On Monday, 11 July 2016 at 14:02:09 UTC, Ola Fosheim Grøstad wrote:
On Monday, 11 July 2016 at 13:24:14 UTC, Chris wrote:
I bet you that if D hadn't had GC when it first came out, people would've mentioned manual memory management as a reason not to use GC. I never claimed that D was _propelled_ by GC, but that it was a feature that most users would expect. Not having it would probably have done more harm than having it.

Actually, I am certain that GC is a feature that _nobody_ would expect from a system level language, outside the Go-crowd.


I am no longer dabbling in D, but could not resist:

- UK Royal Navy with Algol 68 RS

- Xerox PARC with Mesa/Cedar

- DEC/Olivetti/Compaq with Modula-3

- ETHZ with Oberon, Oberon-2, Active Oberon, Component Pascal

- Microsoft with Spec#, System C# and the upcoming .NET Native C# 7.0+ features (http://joeduffyblog.com/2015/12/19/safe-native-code/, https://www.infoq.com/news/2016/06/systems-programming-qcon)

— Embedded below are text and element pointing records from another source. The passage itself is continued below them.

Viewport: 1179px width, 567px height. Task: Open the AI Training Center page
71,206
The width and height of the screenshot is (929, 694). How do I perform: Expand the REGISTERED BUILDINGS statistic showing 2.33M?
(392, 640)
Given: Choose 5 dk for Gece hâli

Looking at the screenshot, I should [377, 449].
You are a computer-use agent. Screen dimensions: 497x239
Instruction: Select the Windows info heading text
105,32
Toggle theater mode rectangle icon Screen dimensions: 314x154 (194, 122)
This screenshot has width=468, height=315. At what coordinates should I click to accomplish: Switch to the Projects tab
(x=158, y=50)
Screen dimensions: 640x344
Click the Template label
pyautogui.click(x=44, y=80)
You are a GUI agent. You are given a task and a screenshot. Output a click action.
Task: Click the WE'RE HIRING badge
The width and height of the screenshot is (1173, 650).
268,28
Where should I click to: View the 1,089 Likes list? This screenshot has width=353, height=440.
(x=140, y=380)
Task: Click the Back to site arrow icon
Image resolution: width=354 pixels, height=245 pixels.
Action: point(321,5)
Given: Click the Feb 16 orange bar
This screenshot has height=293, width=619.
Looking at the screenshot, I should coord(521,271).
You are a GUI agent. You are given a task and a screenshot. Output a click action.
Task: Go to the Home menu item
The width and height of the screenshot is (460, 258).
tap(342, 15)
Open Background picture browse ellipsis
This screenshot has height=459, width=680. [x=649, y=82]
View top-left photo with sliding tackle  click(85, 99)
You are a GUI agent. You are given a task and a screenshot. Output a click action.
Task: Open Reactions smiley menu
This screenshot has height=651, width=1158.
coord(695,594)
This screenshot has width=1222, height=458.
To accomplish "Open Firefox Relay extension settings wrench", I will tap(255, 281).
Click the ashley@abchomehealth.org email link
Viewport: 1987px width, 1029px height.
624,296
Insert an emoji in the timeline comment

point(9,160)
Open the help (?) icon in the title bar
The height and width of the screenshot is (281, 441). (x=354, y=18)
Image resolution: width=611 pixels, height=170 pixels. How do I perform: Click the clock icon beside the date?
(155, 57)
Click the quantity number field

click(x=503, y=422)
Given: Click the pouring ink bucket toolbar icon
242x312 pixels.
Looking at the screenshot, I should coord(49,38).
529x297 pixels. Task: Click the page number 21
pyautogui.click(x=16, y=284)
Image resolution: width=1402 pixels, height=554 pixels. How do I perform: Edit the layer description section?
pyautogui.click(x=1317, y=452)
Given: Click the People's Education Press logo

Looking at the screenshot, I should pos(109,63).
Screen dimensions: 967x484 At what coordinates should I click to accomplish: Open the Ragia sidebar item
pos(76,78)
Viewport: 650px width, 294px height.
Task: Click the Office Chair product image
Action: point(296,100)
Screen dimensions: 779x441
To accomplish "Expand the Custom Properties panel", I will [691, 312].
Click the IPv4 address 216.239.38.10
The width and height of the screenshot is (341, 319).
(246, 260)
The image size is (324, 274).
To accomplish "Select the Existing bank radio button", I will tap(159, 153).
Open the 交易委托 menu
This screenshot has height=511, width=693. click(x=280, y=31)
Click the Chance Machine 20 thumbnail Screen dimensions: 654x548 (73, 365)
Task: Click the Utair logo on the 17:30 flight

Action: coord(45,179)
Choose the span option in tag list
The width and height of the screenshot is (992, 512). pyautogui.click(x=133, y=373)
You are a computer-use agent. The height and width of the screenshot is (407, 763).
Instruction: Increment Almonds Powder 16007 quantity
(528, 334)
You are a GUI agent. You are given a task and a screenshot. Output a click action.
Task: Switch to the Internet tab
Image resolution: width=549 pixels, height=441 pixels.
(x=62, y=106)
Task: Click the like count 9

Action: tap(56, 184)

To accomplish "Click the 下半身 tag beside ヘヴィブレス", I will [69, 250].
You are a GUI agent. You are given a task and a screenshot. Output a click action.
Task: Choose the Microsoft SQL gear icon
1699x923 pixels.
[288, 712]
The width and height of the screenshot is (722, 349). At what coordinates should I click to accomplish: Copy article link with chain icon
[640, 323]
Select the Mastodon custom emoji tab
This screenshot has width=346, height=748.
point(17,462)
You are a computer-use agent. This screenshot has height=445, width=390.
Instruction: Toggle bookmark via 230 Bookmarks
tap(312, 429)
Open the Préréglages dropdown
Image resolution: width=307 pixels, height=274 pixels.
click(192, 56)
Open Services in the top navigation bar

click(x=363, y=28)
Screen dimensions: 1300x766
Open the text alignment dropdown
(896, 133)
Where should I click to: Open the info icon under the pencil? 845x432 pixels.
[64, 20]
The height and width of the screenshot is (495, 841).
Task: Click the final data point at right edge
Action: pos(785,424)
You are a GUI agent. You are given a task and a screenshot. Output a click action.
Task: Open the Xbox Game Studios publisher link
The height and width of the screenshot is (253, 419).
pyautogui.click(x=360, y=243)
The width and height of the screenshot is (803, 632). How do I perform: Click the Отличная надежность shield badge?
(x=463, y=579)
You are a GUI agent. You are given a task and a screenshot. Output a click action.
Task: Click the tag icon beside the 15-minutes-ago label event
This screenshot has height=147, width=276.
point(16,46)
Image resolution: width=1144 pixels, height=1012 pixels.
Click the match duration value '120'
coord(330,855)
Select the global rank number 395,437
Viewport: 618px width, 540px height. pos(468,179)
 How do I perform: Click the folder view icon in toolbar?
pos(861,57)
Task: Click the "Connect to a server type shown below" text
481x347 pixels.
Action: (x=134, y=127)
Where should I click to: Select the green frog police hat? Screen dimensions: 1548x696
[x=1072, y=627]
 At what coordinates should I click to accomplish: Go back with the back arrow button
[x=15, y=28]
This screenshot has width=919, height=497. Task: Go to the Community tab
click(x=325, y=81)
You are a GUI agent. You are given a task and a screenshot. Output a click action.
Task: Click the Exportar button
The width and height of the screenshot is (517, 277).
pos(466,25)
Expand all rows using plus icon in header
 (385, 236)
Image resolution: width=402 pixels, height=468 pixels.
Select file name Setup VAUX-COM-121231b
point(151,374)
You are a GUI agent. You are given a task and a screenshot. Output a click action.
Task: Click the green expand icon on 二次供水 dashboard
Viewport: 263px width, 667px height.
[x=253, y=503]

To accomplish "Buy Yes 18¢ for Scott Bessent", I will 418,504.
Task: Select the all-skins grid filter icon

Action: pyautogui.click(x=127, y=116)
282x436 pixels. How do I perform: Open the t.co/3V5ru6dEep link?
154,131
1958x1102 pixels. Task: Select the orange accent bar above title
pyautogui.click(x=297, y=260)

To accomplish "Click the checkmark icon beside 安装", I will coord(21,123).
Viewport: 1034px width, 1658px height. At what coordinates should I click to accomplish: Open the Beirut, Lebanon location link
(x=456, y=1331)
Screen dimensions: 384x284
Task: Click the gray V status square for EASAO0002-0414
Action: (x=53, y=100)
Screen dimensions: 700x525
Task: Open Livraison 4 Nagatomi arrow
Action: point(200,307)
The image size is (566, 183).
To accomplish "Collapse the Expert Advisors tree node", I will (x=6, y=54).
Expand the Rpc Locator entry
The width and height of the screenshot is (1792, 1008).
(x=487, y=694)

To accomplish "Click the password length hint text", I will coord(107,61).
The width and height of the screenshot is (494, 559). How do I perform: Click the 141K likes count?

- Astrobe with Oberon for micro-controlers (ARM Cortex-M4, Cortex-M3 and
Xilinx FPGA Systems)

- PTC Perc Ultra with Java

- IS2T with their MicroEJ OS Java/C platform


The biggest problem with D isn't the GC, is lack of focus to make it stand out versus .NET Native, Swift, Rust, Ada, SPARK, Java, C++17.